The Value of Space?

Posted On: February 11, 2019
By: Matt Fuller

accessory dwelling unit backlog and value as shared space in San Francisco
Our city currently has a backlog of 900 accessory dwelling unit (ADU) applications. A client recently asked us about the value of such spaces in smaller condo buildings, so we did some research. Here’s the background and what our research found:

When I retire, I plan to sell my home [with you, we might add and certainly hope] and move away from the Bay Area. In the meantime we’re thinking about constructing a studio apartment on the ground floor. Currently the ground floor is used for one-car parking and storage. The studio apartment would be ~ 325 square feet, have a private entrance from the street, and be located at the back of the building with a private deck connected to the backyard.  The front part of the ground floor would still be used for one-car parking and storage for the condo homes in the building. The idea is to rent out the unit on a home-sharing platform you may have heard of and, during the 275 of the days of the year that it can’t be rented out, it would be available and used by all units in the building for visiting friends and family. We plan to do this with all the necessary permits, including revising the CC&R’s to formalize how the owners would share usage of the unit.

My question:  If we were to do this, are you able to provide a rough estimate as to how much this would enhance the value of the building?

We certainly hope so! First the theoretical, and then the evidence we could find in three properties: A, B, and C.

Matt and I are both thinking that the highest value would come from it as a separate entity that could be sold at some point in the future. This would, of course, remove a neighbor’s ability to use the shared space after one of you sells, but if they would consider it, perhaps it’s worth exploring.

Matt’s suggestion is to have you and your HOA partners build it as a legal, separate, third accessory dwelling unit (ADU) if that’s possible, and share it as you have proposed. Along with this, you could agree that when the first party that helped build the unit sells their primary condo, the new third space would be sold, too, and proceeds could be split in a pre-determined ratio or formula.

If you and your neighbor add the space as an HOA amenity, I do think there’s value to it, but it’s hard to put a dollar figure on it. So much depends on a buyer seeing value in it, and having it half the year would be useful to some people and not to others. If someone is looking for space for a home office, for example, they’d probably not be too excited about having access to it for less than half the year. It’s really ideal for visitors but not for a permanent use, so I could see it being very valuable to people who have extended visits from family or maybe if someone wanted to have a “roommate” for a semester.

Long story short: there’s value in any living space in SF, and to get the highest value out of it, building it as a third unit that can convey separately would likely bring the best return on your investment.

And what about those three properties that aren’t just theoretical? I searched the MLS to get real-life information about sales of condos with shared guest quarters, and I found three sales.

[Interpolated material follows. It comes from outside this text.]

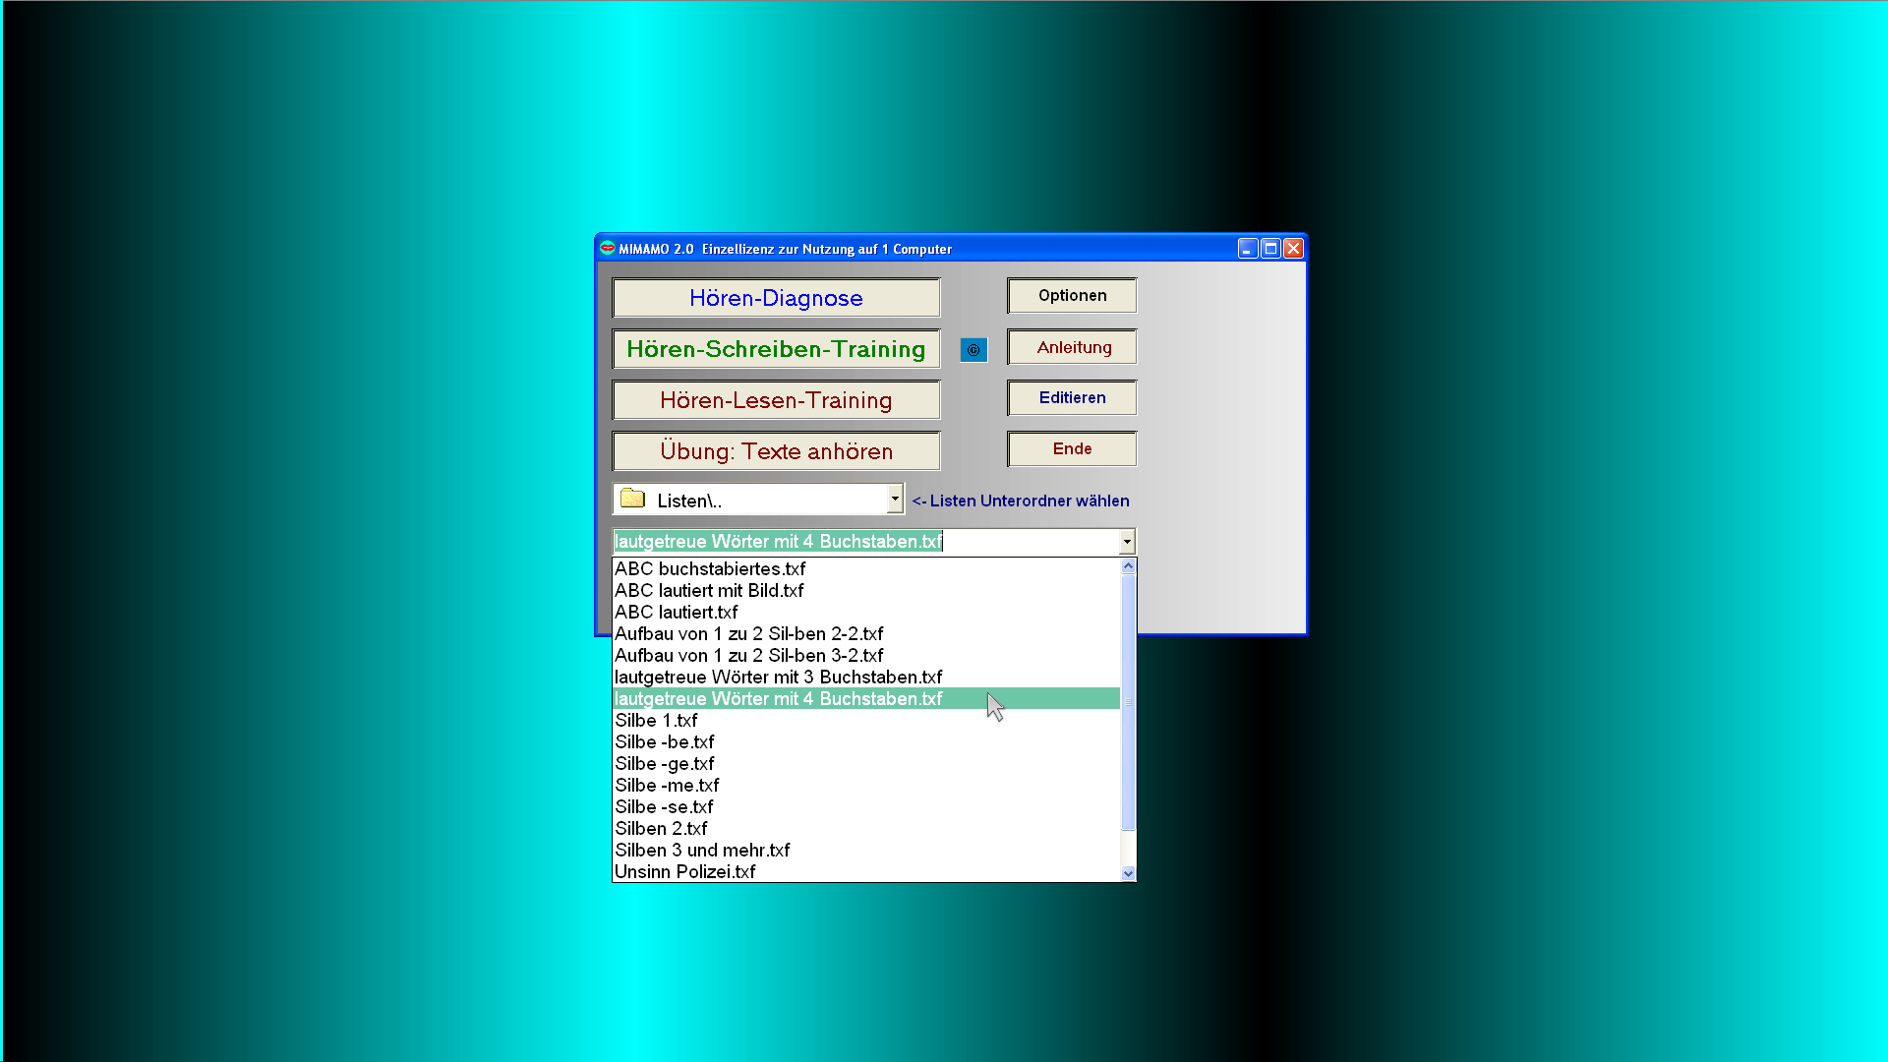Click the yellow folder icon in Listen dropdown
The width and height of the screenshot is (1888, 1062).
pos(633,499)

I’ll cut right to the chase: I can’t find evidence that investing $150,000 – $2000,000 each would add the same amount of value to the primary residence in the building. For the three properties I could research, they had sale prices within the same range of sale prices for similar properties. (I searched for similarly sized condos that sold three months before and three months after the sale of properties A, B, and C.)

I talked to the agents for each one and I’ll summarize their comments. I asked each one if he/she thought the extra space added value.

  • Property A: No.  At this property, buyers were confused by the space and many weren’t comfortable with the concept of sharing space (and maintenance and furniture…) with a brand-new neighbor and HOA partner they don’t know. Without prompting, this agent made the same recommendation that Matt and I did about building the studio as a legal third unit.
  • Property B: Also no. This agent also offered the same opinion about building it as a legal 3rd unit. Buyer feedback about sharing the space and not having full-time use of it was not positive, shall we say?
  • Property C: This agent said things about his shared space we aren’t printing here. He didn’t market it in the MLS and it was a pleasant surprise to buyers when they showed up to see the place. He said it didn’t add any value, which is why he didn’t market it.